EXERCISE INSTRUCTIONS: If an entry holds a picture, drop the picture but restate the entry word for word.

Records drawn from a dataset

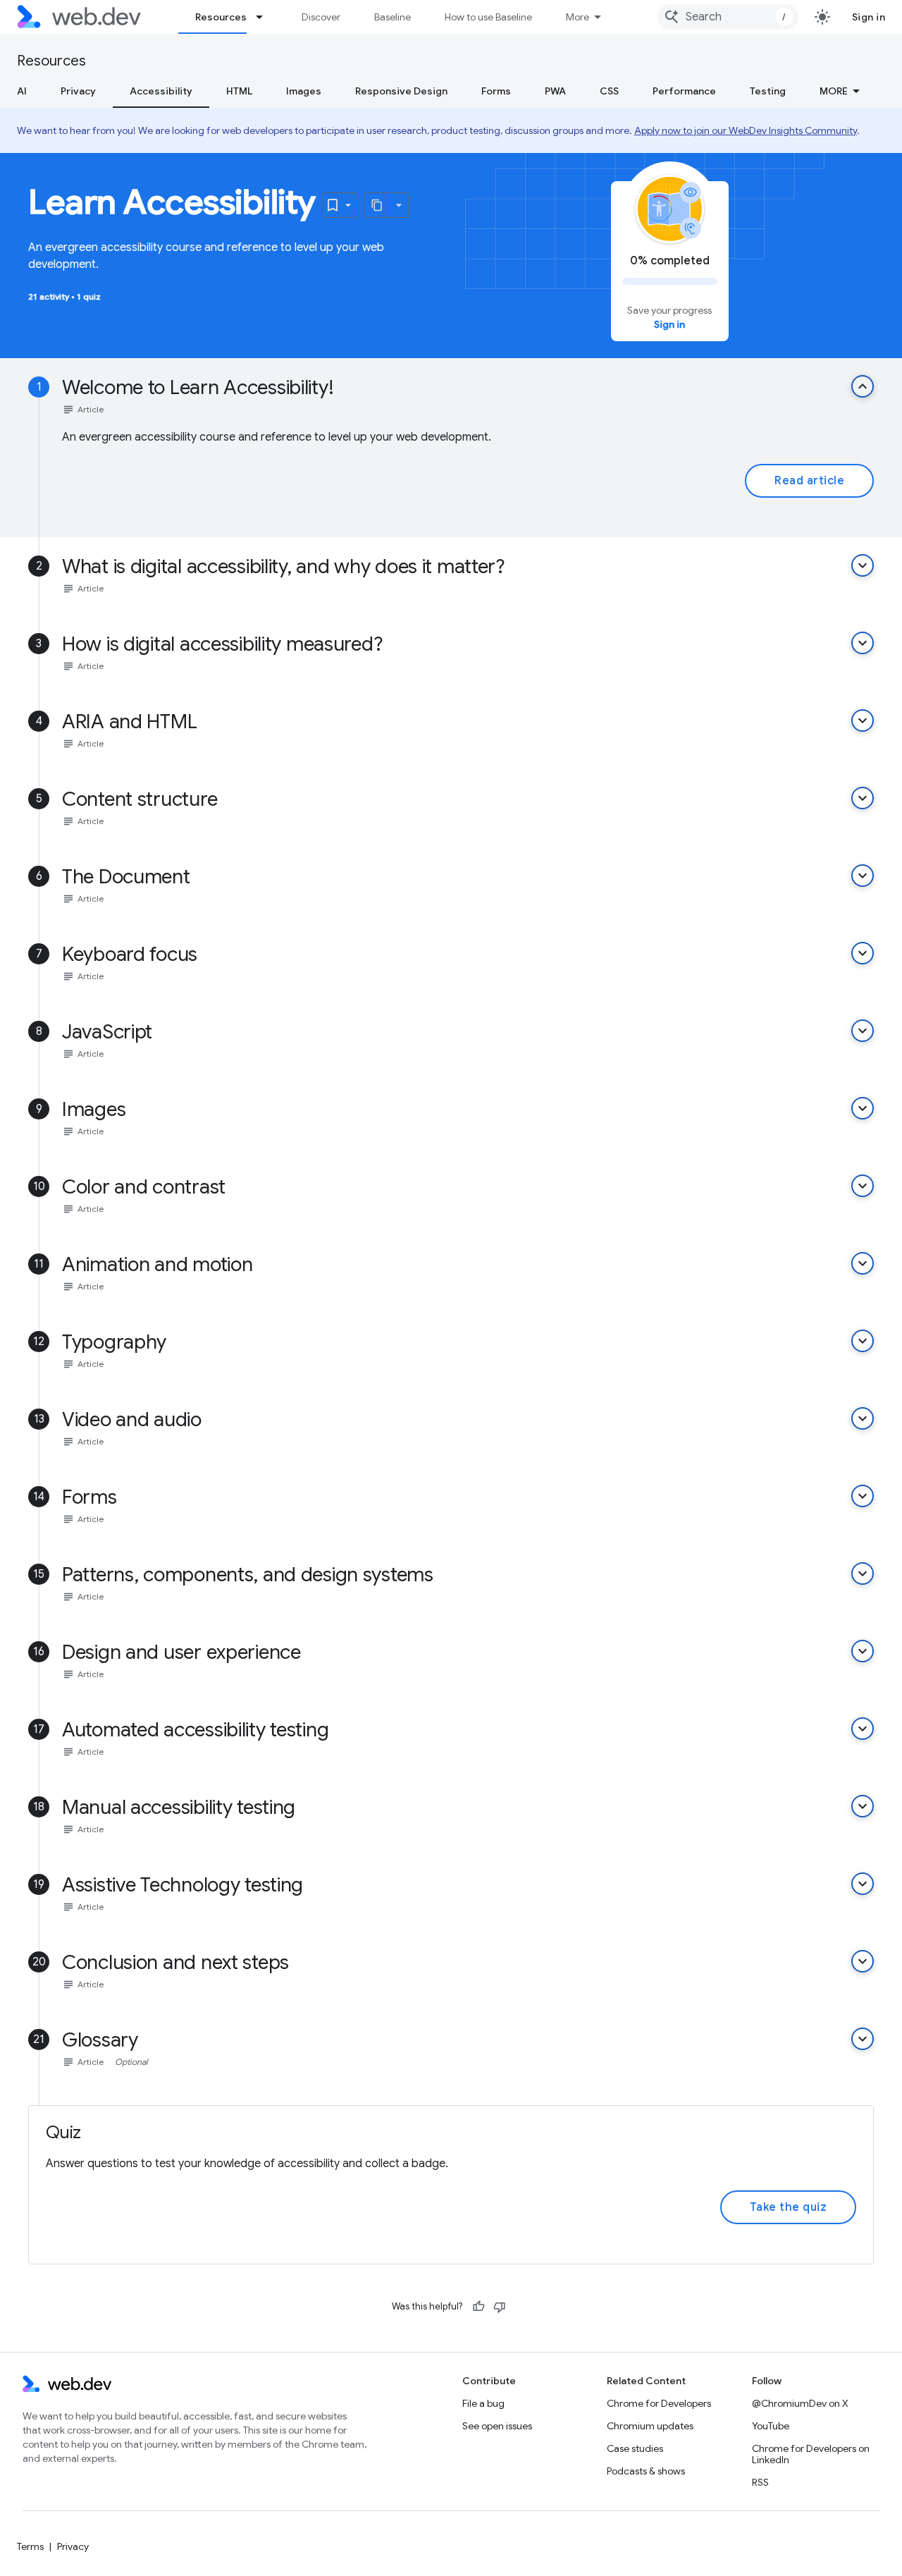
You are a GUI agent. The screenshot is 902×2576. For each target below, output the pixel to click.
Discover (321, 17)
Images (303, 91)
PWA (555, 91)
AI (22, 91)
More (577, 17)
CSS (609, 91)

ANSWER BOX:
You are a GUI agent. The screenshot is 902×2576. For each target below, output the pixel to click.
Discover (321, 17)
Images (303, 91)
PWA (555, 91)
AI (22, 91)
More (577, 17)
CSS (609, 91)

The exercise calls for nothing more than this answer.